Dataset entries
-- Opening Marker --
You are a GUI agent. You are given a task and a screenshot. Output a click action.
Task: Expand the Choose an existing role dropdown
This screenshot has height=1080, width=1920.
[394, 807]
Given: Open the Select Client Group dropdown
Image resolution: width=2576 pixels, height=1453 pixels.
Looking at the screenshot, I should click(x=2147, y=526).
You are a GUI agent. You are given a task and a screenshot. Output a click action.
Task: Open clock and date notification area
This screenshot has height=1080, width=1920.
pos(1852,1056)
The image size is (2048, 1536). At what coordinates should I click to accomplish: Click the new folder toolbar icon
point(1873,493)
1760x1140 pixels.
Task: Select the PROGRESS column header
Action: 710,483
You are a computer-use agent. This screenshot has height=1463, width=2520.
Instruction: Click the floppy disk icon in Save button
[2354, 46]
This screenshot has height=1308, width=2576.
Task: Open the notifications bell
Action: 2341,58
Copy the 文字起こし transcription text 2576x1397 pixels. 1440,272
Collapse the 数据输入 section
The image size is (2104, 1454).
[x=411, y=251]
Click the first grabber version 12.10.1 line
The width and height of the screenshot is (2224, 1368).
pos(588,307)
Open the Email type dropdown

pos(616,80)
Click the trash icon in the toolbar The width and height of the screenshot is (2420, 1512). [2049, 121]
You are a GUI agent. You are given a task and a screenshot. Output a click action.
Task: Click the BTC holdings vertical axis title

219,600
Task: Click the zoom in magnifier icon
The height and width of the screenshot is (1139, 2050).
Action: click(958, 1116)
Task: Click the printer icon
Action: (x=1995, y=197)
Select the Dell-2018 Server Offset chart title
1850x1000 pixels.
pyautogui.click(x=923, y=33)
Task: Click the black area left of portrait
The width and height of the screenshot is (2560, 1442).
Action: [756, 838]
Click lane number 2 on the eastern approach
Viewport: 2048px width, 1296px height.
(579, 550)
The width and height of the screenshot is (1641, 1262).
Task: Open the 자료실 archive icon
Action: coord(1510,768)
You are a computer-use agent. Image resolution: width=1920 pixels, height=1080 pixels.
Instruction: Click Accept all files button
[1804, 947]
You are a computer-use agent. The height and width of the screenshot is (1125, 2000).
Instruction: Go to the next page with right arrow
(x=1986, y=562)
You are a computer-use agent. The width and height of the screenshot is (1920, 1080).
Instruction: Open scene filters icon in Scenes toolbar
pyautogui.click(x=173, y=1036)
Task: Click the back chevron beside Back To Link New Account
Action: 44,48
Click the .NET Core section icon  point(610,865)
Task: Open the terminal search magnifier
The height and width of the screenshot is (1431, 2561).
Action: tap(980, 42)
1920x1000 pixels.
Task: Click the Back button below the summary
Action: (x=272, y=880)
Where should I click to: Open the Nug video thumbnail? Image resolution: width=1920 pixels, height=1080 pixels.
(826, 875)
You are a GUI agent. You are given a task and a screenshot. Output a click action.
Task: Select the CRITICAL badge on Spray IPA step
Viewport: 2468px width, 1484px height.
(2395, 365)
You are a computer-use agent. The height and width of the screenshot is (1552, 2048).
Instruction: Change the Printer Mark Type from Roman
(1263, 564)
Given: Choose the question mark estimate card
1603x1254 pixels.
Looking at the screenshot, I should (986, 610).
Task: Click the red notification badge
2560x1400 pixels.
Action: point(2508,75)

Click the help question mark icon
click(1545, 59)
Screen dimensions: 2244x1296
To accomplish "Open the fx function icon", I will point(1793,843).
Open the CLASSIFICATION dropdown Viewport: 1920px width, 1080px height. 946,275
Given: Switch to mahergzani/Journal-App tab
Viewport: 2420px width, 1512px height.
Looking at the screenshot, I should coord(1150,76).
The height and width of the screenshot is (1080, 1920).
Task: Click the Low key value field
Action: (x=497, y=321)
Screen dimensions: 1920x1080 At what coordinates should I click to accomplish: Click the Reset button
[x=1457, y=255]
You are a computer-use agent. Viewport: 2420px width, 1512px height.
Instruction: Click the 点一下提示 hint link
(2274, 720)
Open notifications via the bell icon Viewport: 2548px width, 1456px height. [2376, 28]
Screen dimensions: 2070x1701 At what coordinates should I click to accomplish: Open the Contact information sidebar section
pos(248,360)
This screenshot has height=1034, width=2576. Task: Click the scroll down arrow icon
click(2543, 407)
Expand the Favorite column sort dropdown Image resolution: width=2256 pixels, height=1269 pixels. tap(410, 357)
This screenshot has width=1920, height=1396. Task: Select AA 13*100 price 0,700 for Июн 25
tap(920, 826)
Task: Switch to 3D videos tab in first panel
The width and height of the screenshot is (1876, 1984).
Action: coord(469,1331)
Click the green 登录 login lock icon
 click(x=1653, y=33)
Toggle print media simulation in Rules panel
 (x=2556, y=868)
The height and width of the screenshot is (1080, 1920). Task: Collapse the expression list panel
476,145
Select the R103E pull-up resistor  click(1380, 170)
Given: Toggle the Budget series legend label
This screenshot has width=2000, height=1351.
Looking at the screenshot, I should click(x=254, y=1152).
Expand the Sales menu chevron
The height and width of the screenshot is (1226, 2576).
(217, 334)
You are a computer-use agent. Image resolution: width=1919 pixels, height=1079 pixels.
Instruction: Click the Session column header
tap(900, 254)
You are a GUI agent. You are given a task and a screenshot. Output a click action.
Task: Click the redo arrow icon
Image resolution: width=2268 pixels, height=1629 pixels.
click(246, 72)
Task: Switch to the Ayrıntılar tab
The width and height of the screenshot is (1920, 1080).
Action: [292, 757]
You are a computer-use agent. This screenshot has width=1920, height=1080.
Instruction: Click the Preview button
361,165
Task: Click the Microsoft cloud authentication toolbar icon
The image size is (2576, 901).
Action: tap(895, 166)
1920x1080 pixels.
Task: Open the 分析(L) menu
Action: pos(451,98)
-- Closing Marker --
- _TASK DIRECTIONS_
Check each line of the records above for "Switch", and copy those that have it.

- _ANSWER TO THIS EXERCISE_
Given: Switch to mahergzani/Journal-App tab
Task: Switch to 3D videos tab in first panel
Task: Switch to the Ayrıntılar tab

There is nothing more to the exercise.